Monday, August 22, 2011

It Begins

The master said good-night to some very exhausted first-day-of-school kids. The last door at the end of the hall is K's.
The master: Good-night, son.
K: Good-night, Dad. Hey, Dad? Could I please keep my sideburns?
The master: K, you know your mother is going to throw a fit about those. I don't think there is a chance she is going to let you keep them.
K: (crestfallen) I know, but I found out the chicks dig sideburns.

Wondering exactly how did he "find out" this information? And planning on a trip to the barber TOMORROW!

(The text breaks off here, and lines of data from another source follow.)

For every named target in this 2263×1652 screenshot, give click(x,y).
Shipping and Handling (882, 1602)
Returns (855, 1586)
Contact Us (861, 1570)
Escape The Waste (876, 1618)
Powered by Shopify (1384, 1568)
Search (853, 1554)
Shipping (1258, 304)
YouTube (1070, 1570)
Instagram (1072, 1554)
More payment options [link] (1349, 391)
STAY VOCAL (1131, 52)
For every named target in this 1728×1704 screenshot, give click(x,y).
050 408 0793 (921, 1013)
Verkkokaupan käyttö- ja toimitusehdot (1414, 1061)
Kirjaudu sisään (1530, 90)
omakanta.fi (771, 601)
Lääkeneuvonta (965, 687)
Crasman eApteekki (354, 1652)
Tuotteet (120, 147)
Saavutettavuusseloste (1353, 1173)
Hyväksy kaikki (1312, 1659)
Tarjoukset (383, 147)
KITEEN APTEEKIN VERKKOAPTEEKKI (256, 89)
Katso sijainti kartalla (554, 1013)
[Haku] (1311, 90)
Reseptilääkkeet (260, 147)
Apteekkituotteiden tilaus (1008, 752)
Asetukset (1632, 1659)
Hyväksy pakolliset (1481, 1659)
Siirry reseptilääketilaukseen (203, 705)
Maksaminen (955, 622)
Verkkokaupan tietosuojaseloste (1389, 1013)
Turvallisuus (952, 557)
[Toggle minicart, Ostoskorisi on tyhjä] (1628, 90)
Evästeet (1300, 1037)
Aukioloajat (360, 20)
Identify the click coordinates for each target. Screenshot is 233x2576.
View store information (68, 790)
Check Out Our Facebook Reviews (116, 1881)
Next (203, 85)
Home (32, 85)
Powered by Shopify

Wednesday, August 10, 2011

So THIS is Open Adoption

We've been texting, mailing and messaging photos,since the day we brought him home. We've even talked on the phone...and Monday, God willing, we will see her again. And she will hold Levi. And meet the other children. And I'm nervous. I find myself wondering if she will approve of him--of how we are taking care of him. And then I tell myself, how stupid that is. Because I know that he is where she wanted him to be and far over and above that fact: Levi is where HE wanted him to be. He was meant to be here in our family. But then I notice that his nails need a trim, and I think, "Oooh, I gotta get the clippers, can't let D see him with unkept nails..."
And then there are The Children. Their cute little mugs staring up from the pages of our Dear Birthmother Book might very well have been the deciding factor in her choice. But Monday she will meet the real show--coming to her live, loud, and in person--and probably in her lap. And I wonder what they might say..or ask. Should we coach them with a list of do's and dont's? Or will that make our meeting all the more stilted and forced? Will they meet her and automatically and effortlessly invite her into our circle as they do with church friends, neighbors, the Wallmart Check-Out Lady? Oh, I hope so. And why is it so easy for children to do that?
The last time we talked on the phone, I said, "I love you." It just popped out. I always say that to my family. But I didn't know; I didn't realize she would feel like family. I was surprised to hear myself say it, but I instantly realized it was true. I do love her. And if that sounds a you, well, I can relate.
I remember our very first homestudy interview for Marina's adoption. The social worker asked, "How did I anticipate feeling about the birth family and the birth mother in particular?" At first blush, I thought that was a stupid question. Ummm...duh, we are here for a Russian adoption. What birth family? The child will be in an orphanage, without family, abandoned. But of course I knew that wasn't a good, open-minded, adoption savvy response. So I distinctly remember telling her that I didn't anticipate any strong negative emotions (and having positive ones never crossed my mind) toward the child's biological relatives--perhaps, in their situation of extreme poverty, leaving the child in the orphanage was in every one's best interest. However, I indicated that I might feel differently if I knew my child had suffered at their hands. When she prompted, "Such as..?" I gave her a long list: "abuse, neglect, alcoholism, drug addiction..."
My babies by adoption have endured all of these evils and then some. And yet, I am not angry at their birthmothers. Sometimes I am angry--but it is at the darkness at work in the world. For them I feel only sadness, regret, pity, hope and yes, love.
And D? When I told her I loved her, she choked on a sob. What kind of a life does one live that hearing that sentiment overwhelms you? I cannot imagine.